JBGruber/rwhatsapp

Author fails to extract if text contains `:` and two or more linebreaks

andreblanke opened this issue · 2 comments

The author of a message seems to be incorrectly reported as NA if the message text contains both a : and two or more linebreaks.

The following should be a minimum reproducible example:

example.zip

chat0.txt
08.02.20, 17:35 - First Last: The time is 17:35.
2nd line.
3rd line.
chat1.txt
08.02.20, 17:35 - First Last: The time is 17:35.
2nd line.
test.Rmd
---
output: html_notebook
---

```{r}
library("rwhatsapp")
chat0 <- rwa_read("chat0.txt")
chat0
chat1 <- rwa_read("chat1.txt")
chat1
```

It reports NA as author of the message in chat0.txt and First Last as author of the message in chat1.txt.

I don't know if this is related to #14, as I didn't quite understand what that issue is about. Excuse me if it is a duplicate.

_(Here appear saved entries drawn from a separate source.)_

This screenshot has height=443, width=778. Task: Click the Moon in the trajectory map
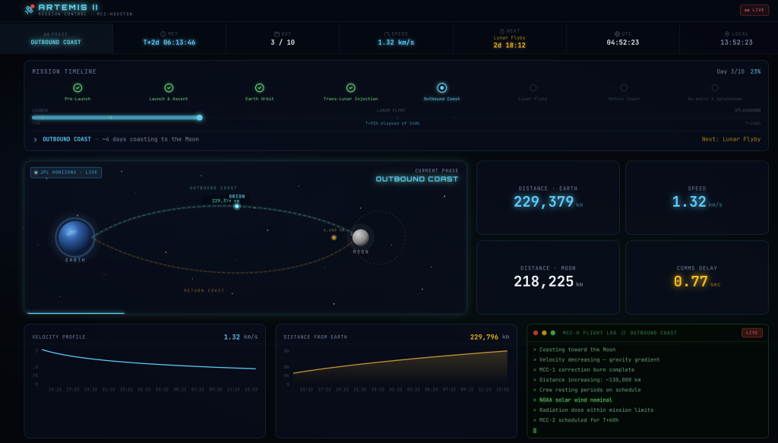(x=360, y=237)
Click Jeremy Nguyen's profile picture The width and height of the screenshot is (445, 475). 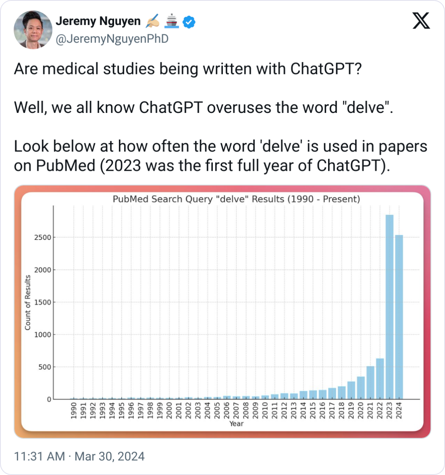pos(33,30)
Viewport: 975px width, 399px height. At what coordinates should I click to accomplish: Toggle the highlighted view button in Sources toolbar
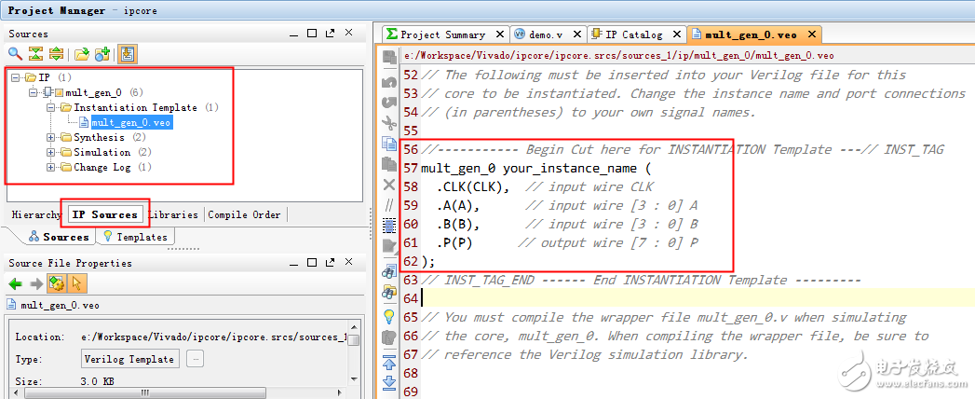tap(127, 54)
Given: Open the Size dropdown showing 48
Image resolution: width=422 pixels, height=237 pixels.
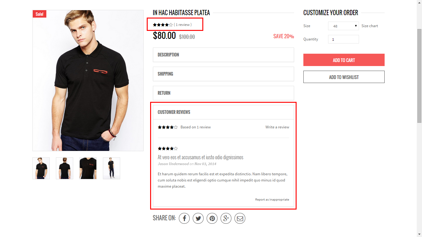Looking at the screenshot, I should coord(343,26).
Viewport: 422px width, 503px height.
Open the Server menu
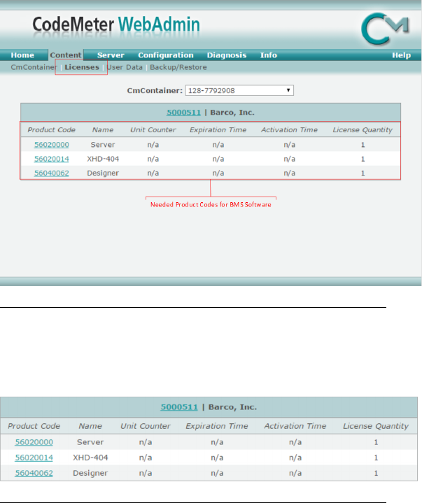pos(111,55)
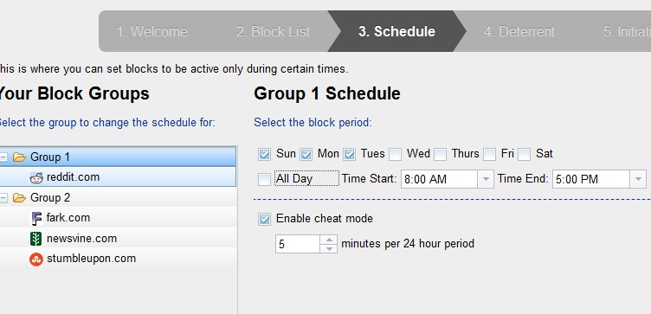
Task: Check the Wed day checkbox
Action: 396,154
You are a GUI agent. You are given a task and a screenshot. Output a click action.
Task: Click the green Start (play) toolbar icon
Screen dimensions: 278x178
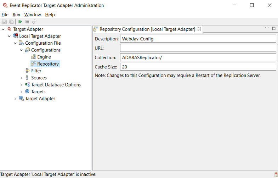point(21,22)
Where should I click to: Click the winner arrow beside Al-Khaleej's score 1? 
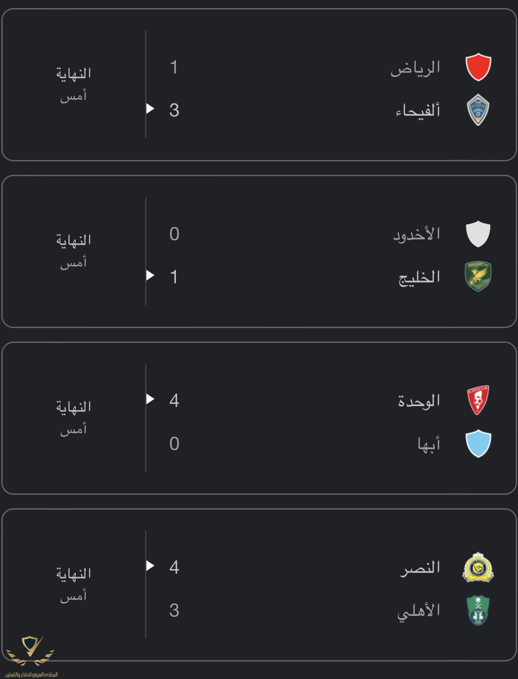coord(150,275)
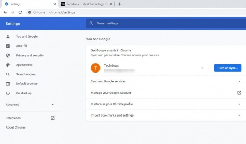The height and width of the screenshot is (144, 246).
Task: Open Manage your Google Account external icon
Action: tap(239, 93)
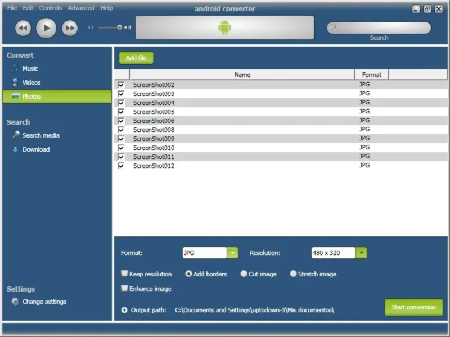
Task: Select the Stretch image radio option
Action: pos(293,274)

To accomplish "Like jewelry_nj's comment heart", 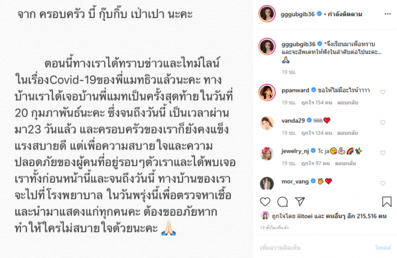I will (383, 153).
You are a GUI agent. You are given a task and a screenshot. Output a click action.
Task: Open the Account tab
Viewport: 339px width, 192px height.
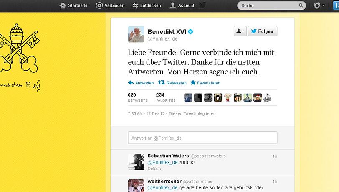(x=182, y=5)
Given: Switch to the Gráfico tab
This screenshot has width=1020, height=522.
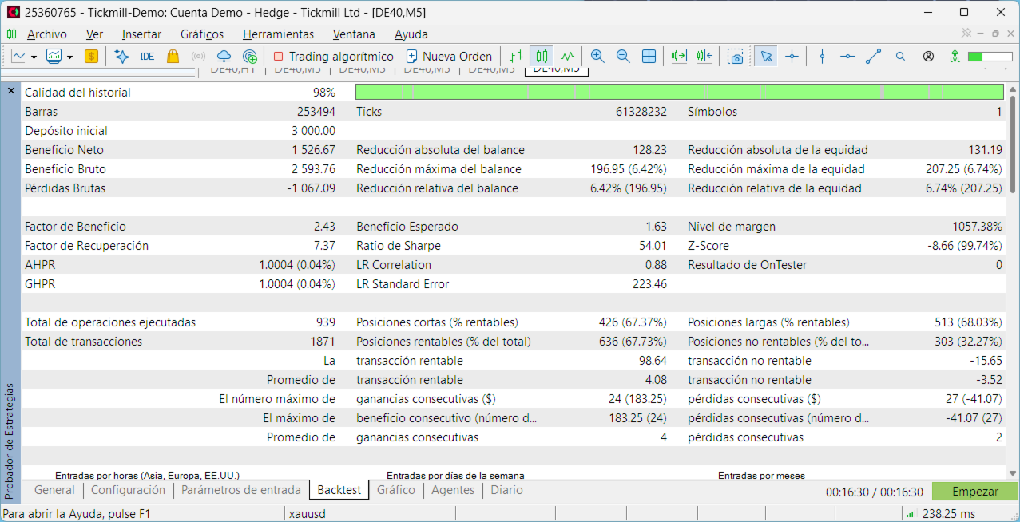Looking at the screenshot, I should (x=396, y=490).
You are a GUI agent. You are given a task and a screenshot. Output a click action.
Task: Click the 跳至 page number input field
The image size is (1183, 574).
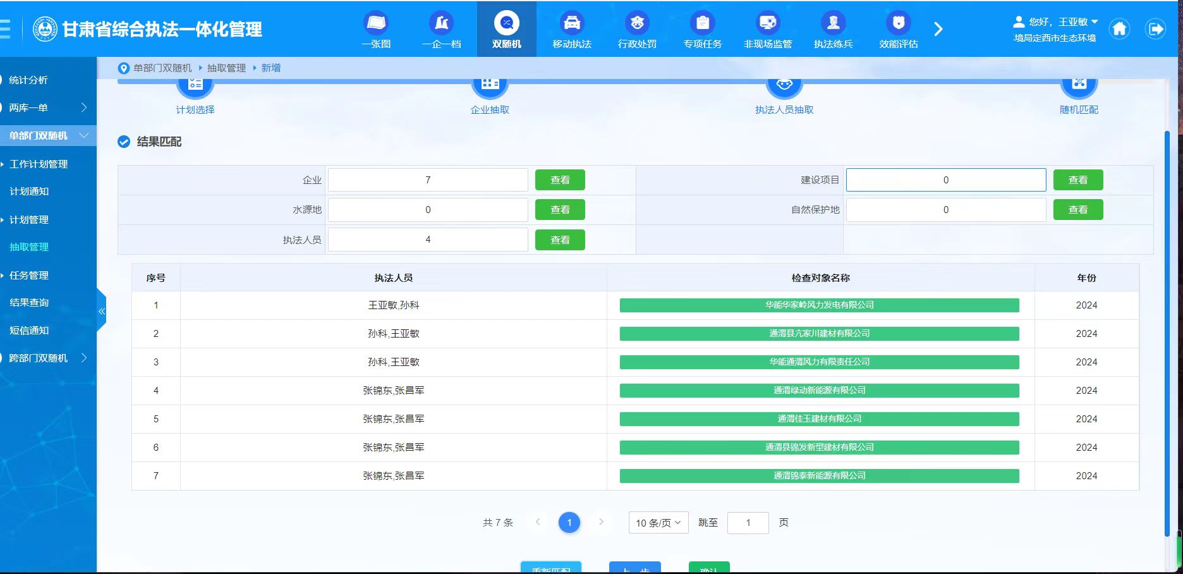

Wow, thanks for reporting this. I even had problems coming up with a test to reproduce it since this only seems to happen when the first message contains a time plus several lines (so thanks for doing the hard work of narrowing it down to the reprex you posted). It should work now:

rwhatsapp::rwa_read(x = c("08.02.20, 17:35 - First Last: The time is 17:36.",
                          "2nd line.",
                          "3rd line.",
                          "08.02.20, 17:35 - First Last: The time is 17:36.",
                          "2nd line."))
#> # A tibble: 2 x 6
#>   time                author   text                    source   emoji emoji_name
#>   <dttm>              <fct>    <chr>                   <chr>    <lis> <list>    
#> 1 2020-02-08 17:35:26 First L~ "The time is 17:36.\n2~ text in~ <NUL~ <NULL>    
#> 2 2020-02-08 17:35:26 First L~ "The time is 17:36.\n2~ text in~ <NUL~ <NULL>

Created on 2020-02-08 by the reprex package (v0.3.0)

Thanks a lot for the quick fix. I thought all other issues in my data set would also stem from this misbehavior, however, it seems there's more situations in which the existing regex is a bit sensitive but I'll file a different issue for those.